La madre de Aleksy tenía unos ojos fascinantes, como esmeraldas de alguna estrella lejana para habitar después de la muerte o nenúfares de una estampa idílica francesa congelados dentro del marco de un cuadro impresionista. Sin embargo, hasta el verano que lo cambió radicalmente todo, un verano como epicentro de dos vidas, la mujer poseedora de aquella mirada despertó en su hijo de todo menos amor o ternura: rabia, frustración, soledad y desprecio, fruto de una infancia áspera como una lija, marcada por la muerte de su hermana y los problemas psicológicos, y en la que la angustia, el desapego, el alcoholismo paterno, la culpa y las ausencias dibujaron la fragilidad y la locura del disfuncional protagonista de El verano en que mi madre tuvo los ojos verdes (Editorial Impedimenta), convertido en famoso pintor muchos años después.
La moldava Tatiana Tibuleac construye una primera novela plástica y deslumbrante, vívida y de una violencia tan contundente como hermosa, igual que la del último cuadro de Van Gogh. No se puede renunciar a mirarla con respeto y magnetismo, de un modo casi irremediable, como se miran los ojos de un niño soldado o la muñeca cosida de un suicida que erró en el intento.
A modo de diario recomendado por su psiquiatra para sortear el bloqueo artístico que lo aqueja como pintor, Aleksy reconstruye el período estival que pasó con su madre en un pueblecito galo de cuento, una estación atravesada por la redención y la enfermedad, la inevitabilidad y el perdón entre cervezas y salchichas casi caducadas, baños de espuma y castillos de arena, recuerdos distorsionados y pacientes caracoles y campos de girasoles hediondos y tristes. Y nuevas emociones bajo la piel, como constelaciones nuevas tatuadas para siempre.

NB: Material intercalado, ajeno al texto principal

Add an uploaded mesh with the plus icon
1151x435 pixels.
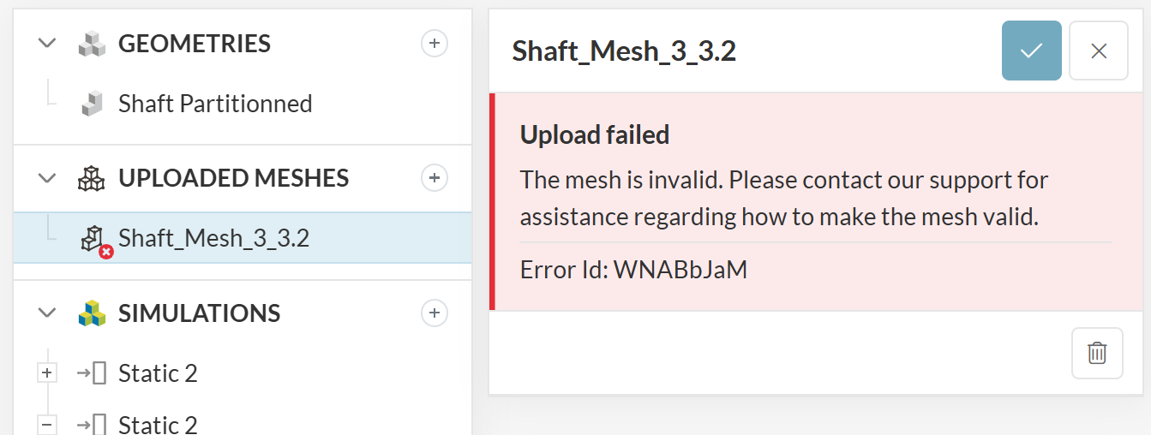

Esta novela, que diría una vieja canción de Extremoduro, «abre el pecho y registra» el interior de la memoria herida de su protagonista, ese rincón imperecedero donde flota el patrimonio de sus recuerdos, la barriga de su abuela, sus manos manchadas de sangre, la risa de cascabel de una hermana perdida, la piel de aceituna de Moira o los paseos en bicicleta por aquel verano detenido en el tiempo. Un oasis en medio de una vida mísera y compleja, carente de amor y en la que la relación maternofilial siempre fue un ascua ardiendo entre la incomprensión y el rechazo, el olvido y el daño.
El principio de este peculiar estío parece el de dos erizos que queriendo huir del frío se acercan para clavarse las púas, aunque poco a poco comenzará a tejerse un nuevo hilo entre Aleksy y esa madre de ojos verdes, consumida pero más feliz que nunca, desenterrando el pasado y apretándose al presente con inusitada fuerza. Afloran junto al rencor la compasión, la complicidad, el disfrute y una alegría nueva, esa que solamente se les concede a los niños y a los moribundos.
Las imágenes poderosas de El verano en que mi madre tuvo los ojos verdes son como las canciones favoritas de un enfermo de Alzheimer, los colores imposibles de la infancia suspendidos en el cerebro de un niño: lo último que quedará en pie dentro de muchos años, cuando pensemos en este libro. Y eso son grandes noticias. Dejemos que nuestra memoria, también como la de Aleksy, se quede a vivir en un agosto deslumbrante, antes de que la podredumbre devore nuestros cuerpos como girasoles.